Margaret and Dick   


July '07: Stories from the A9 autoroute

In Atlanta, we think we know traffic jams.  Ha!  In France, vacationers carefully calculate the optimum departure time for their particular trajectory.  2am? 3:30am?  Highways become littered with items that have fallen from car roofs:  chairs, mattresses, bicycles, canoes, refrigerators...  Lost dogs, cats, chickens, and rabbits wander around the rest stops.

The south of France is mobbed with vacationers during July and August.  They invariably leave behind stories that leave locals shaking our heads.  The following is a translation of an article from our local Midi Libre newspaper of 7/27/07 about the coastal autoroute, the A9. 

The autoroute is a world in itself, a city in one dimension.  With its professions, its personnel, its rites, and its stories, a feeling of community emerges.  Highway patrolmen sit in cafés and exchange stories with gendarmes and service-station attendants, and it takes no time at all for a story to travel the length of the autoroute.  The best stories are remembered for educating next year’s newbies.  A good laugh helps everybody forget images of mangled cars and bodies, also a part of their daily experience.

On the autoroute, the story of the mother-in-law left behind at the rest stop is a grand classic.  Michel, a patrolman for the ASF (Autoroute of the South of France), remembers one case:  an older woman found wandering in her nightgown.  She took advantage of a pit-stop to step out of the RV where she had been sleeping.  The problem was that her son-in-law, returning from his pee-break, had driven off unawares.  Patrolmen caught up with him two hours up the road.

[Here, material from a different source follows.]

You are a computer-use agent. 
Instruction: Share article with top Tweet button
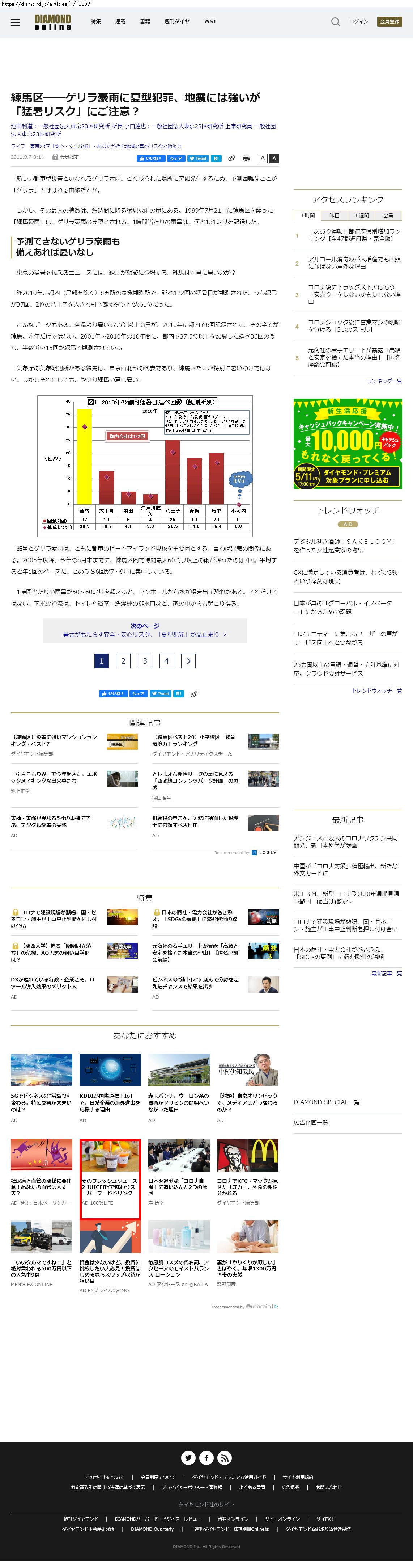click(198, 158)
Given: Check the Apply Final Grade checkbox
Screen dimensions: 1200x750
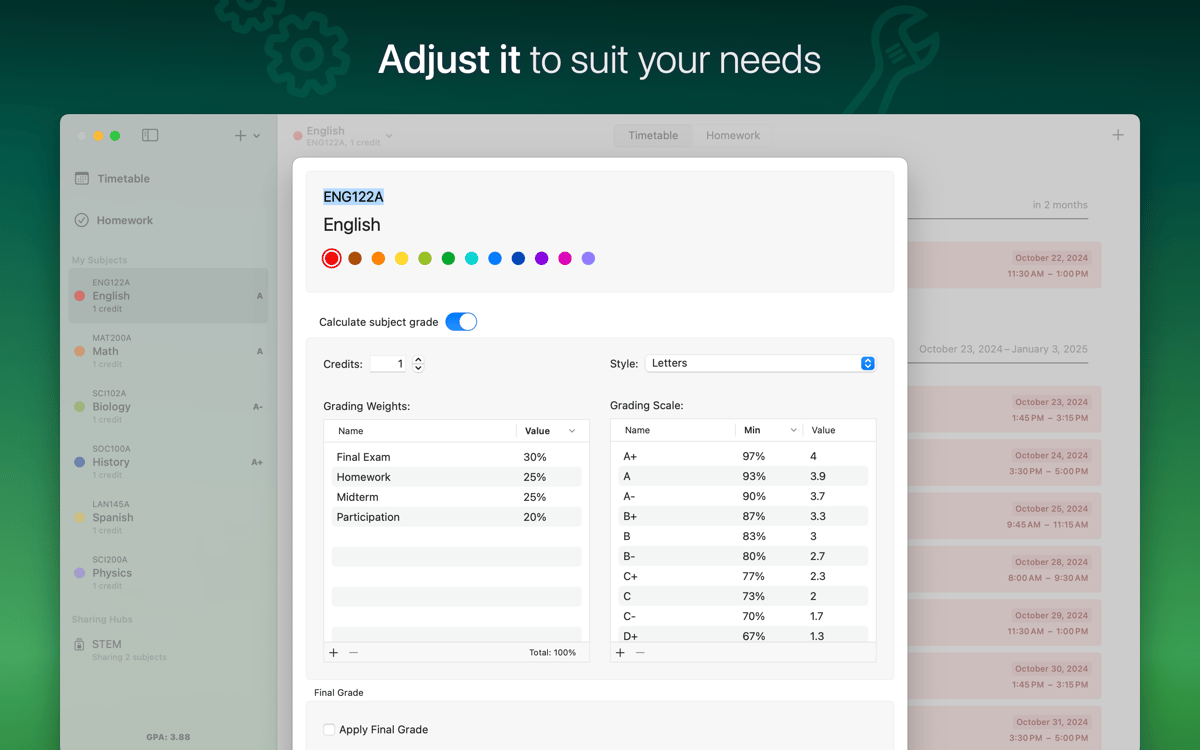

Employees of ASF retell this story in dozens of variations.  Sometimes without an RV, which makes the affair even more suspicious.  And when it’s not the mother-in-law, it’s the kids.  Last month, two tourists drove off without noticing that they had left one of their children, ten years old, at a rest stop 200km back.  Radio Trafic was making the announcement every five minutes”, remembers a cashier.  “They were finally stopped by the gendarmes just before the Spanish border.  The worst part was they were angry that they had to drive back to fetch him!”

Clueless.  Michel remembers a British couple from twenty years ago.  With their two children, they had taken out their camping table and set up a picnic on the median strip.  “We had to call the gendarmes for backup.  They wouldn’t budge.” 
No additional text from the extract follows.